## Exercise brief
Would you reproduce exactly the lines below from the one holding "Versand (867, 2102)" through the one holding "[menuitem] (786, 77)", inclusive, and no others?

## Data for this exercise
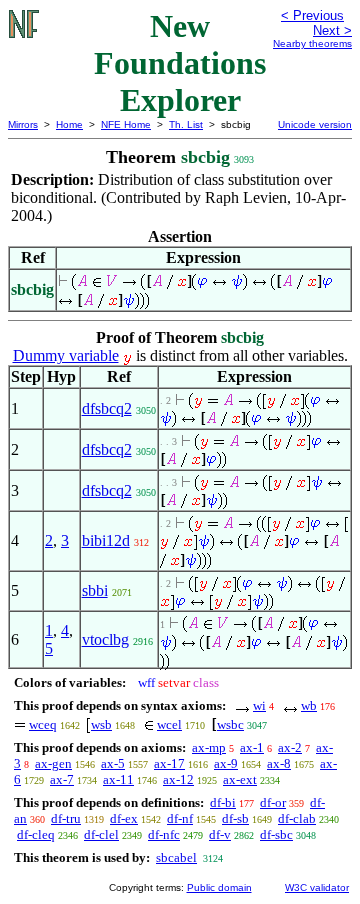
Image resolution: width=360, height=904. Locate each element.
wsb (101, 724)
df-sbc (276, 834)
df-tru (66, 818)
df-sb (235, 818)
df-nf (180, 818)
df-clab (297, 818)
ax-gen (53, 763)
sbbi (95, 590)
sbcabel (176, 857)
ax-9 (226, 763)
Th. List (186, 124)
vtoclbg (105, 639)
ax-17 (169, 763)
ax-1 (252, 747)
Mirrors (23, 124)
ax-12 (178, 779)
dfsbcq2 (107, 408)
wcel (169, 724)
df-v (220, 834)
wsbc (230, 724)
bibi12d (106, 540)
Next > (332, 30)
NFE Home (126, 124)
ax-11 (118, 779)
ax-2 (290, 747)
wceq (43, 724)
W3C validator (317, 887)
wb (309, 705)
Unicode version (315, 124)
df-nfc (164, 834)
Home (69, 124)
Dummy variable (66, 355)
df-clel (101, 834)
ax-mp (209, 747)
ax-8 (279, 763)
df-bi (223, 802)
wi (259, 705)
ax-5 (113, 763)
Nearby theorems (312, 43)
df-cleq (36, 834)
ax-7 (62, 779)
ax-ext (240, 779)
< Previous (312, 15)
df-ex (124, 818)
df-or (273, 802)
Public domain (219, 887)
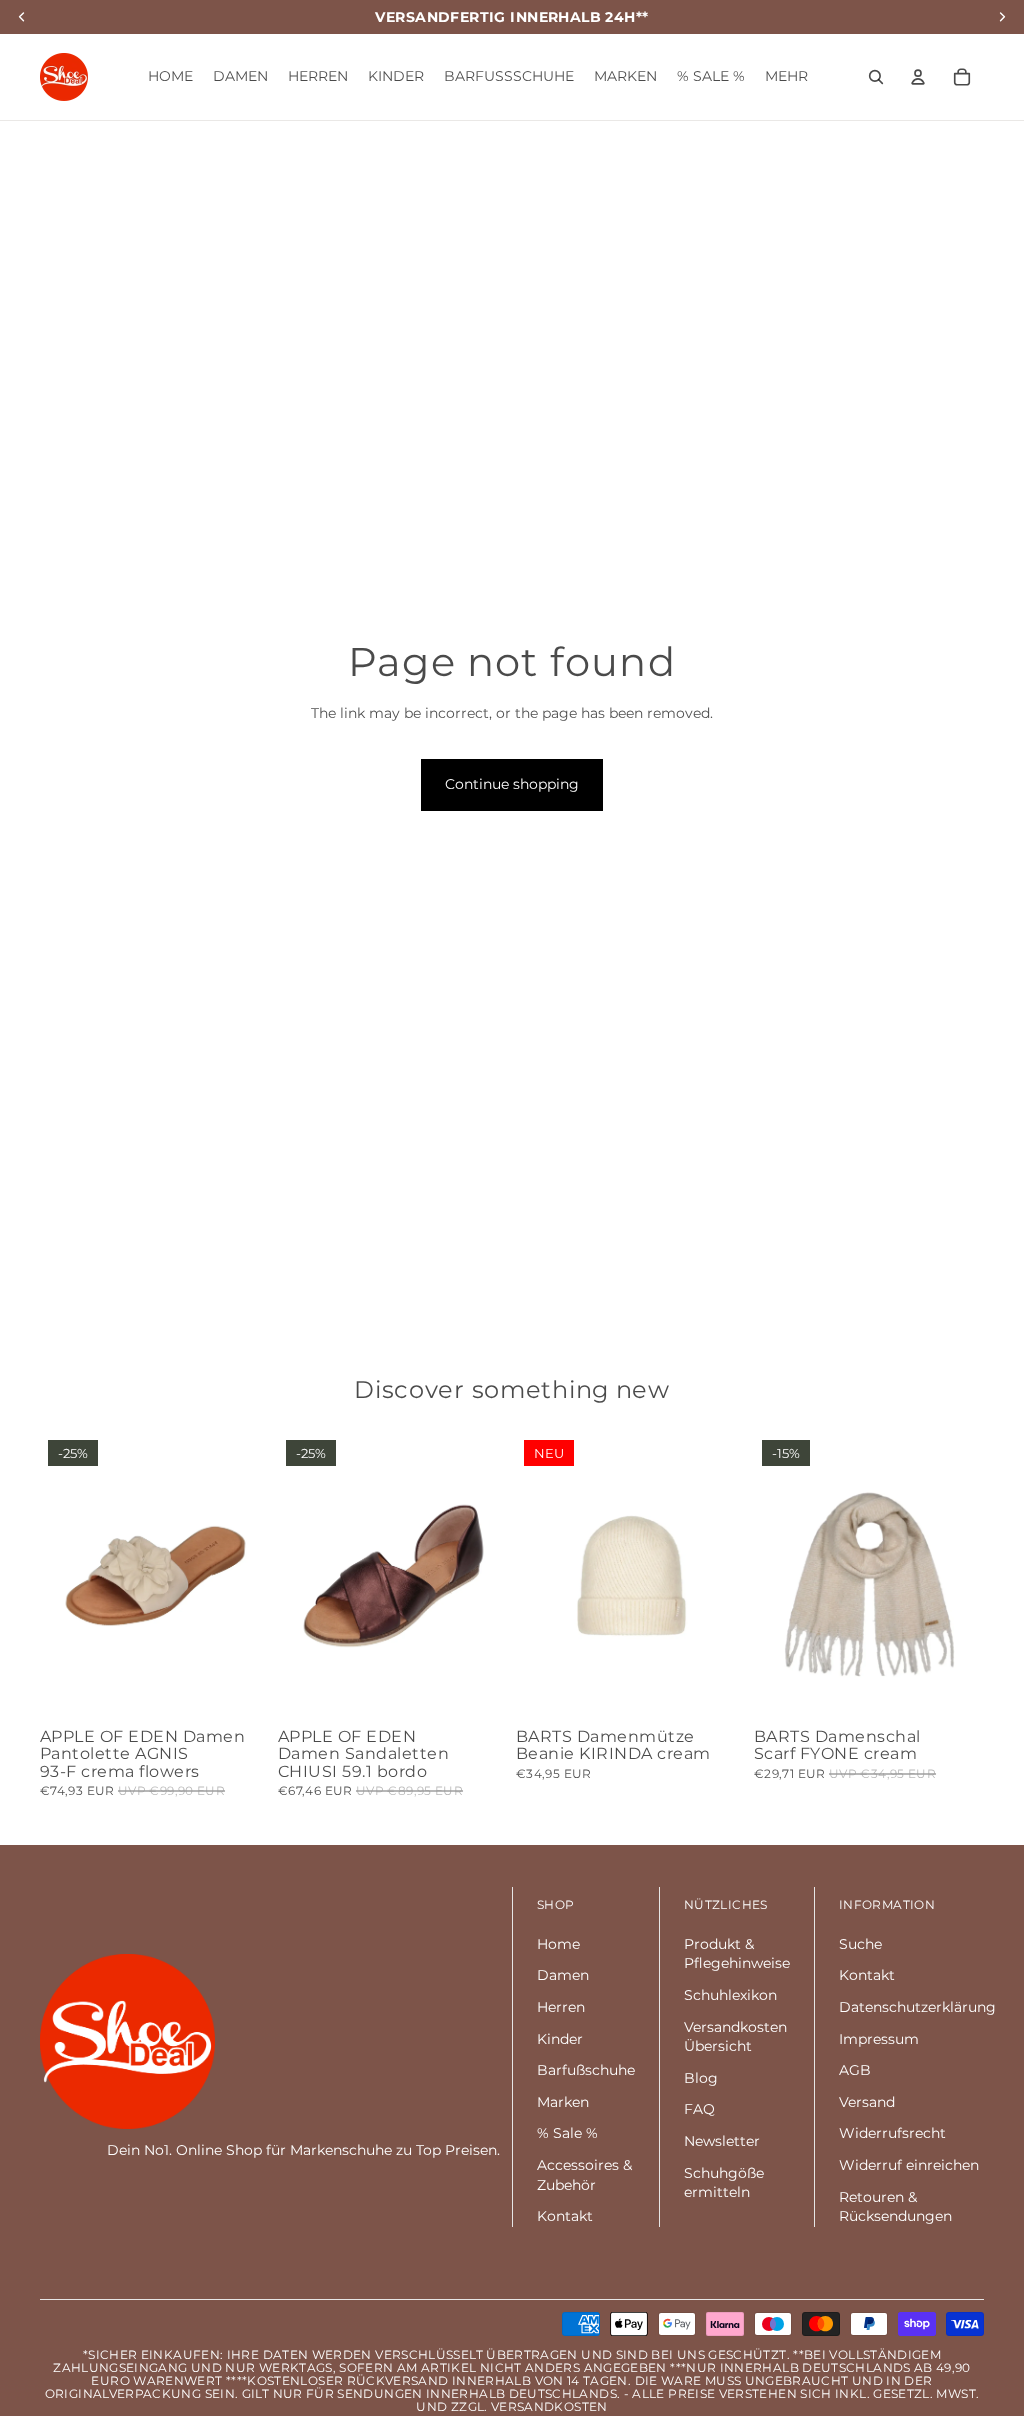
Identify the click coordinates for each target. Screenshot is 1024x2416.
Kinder (560, 2039)
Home (558, 1944)
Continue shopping (512, 784)
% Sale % (567, 2133)
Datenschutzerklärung (917, 2007)
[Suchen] (876, 77)
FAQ (699, 2109)
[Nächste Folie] (254, 1576)
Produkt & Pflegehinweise (737, 1954)
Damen (563, 1975)
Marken (563, 2102)
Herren (561, 2007)
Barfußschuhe (586, 2070)
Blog (701, 2078)
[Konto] (918, 77)
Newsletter (722, 2141)
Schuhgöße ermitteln (724, 2183)
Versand (867, 2102)
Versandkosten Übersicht (735, 2037)
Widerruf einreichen (909, 2165)
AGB (855, 2070)
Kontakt (565, 2216)
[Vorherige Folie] (55, 1576)
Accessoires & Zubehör (584, 2175)
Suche (860, 1944)
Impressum (879, 2039)
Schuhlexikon (730, 1995)
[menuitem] (786, 77)
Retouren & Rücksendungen (895, 2207)
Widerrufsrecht (892, 2133)
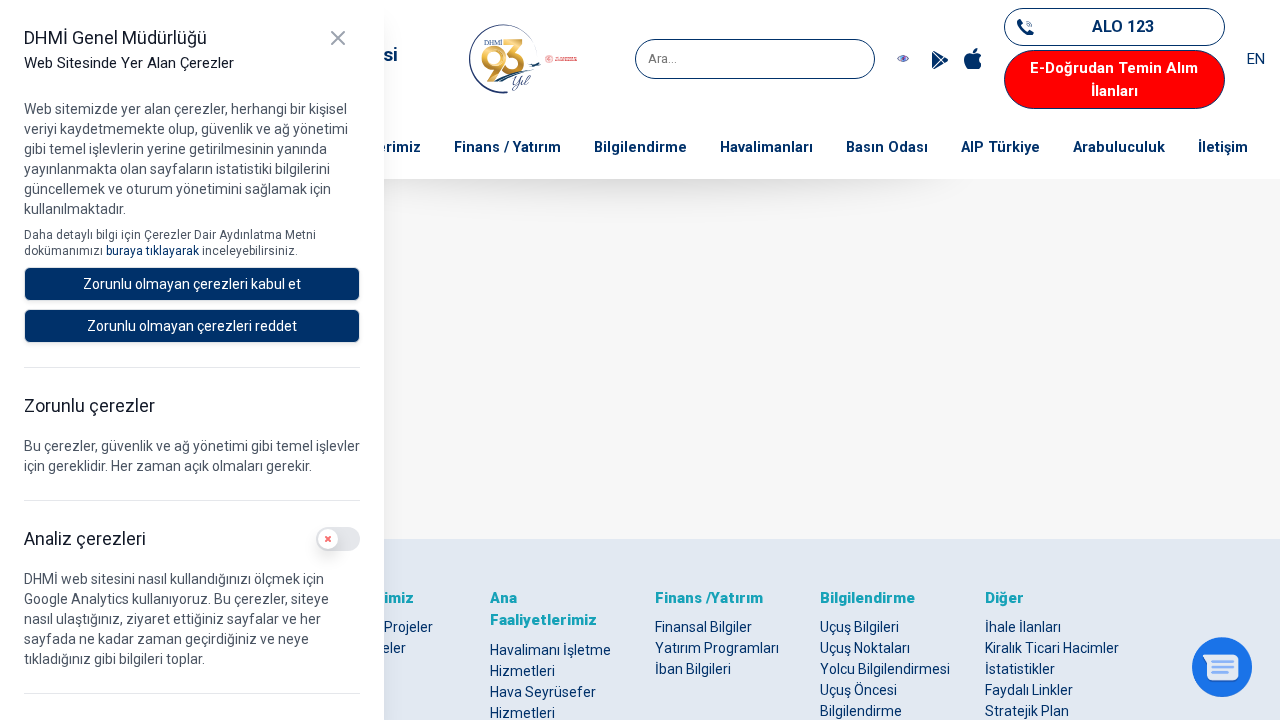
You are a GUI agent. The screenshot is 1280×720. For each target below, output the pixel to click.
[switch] (338, 539)
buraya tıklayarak (154, 251)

## Response to this task
Versand (867, 2102)
Versandkosten Übersicht (735, 2037)
Widerruf einreichen (909, 2165)
AGB (855, 2070)
Kontakt (565, 2216)
[Vorherige Folie] (55, 1576)
Accessoires & Zubehör (584, 2175)
Suche (860, 1944)
Impressum (879, 2039)
Schuhlexikon (730, 1995)
[menuitem] (786, 77)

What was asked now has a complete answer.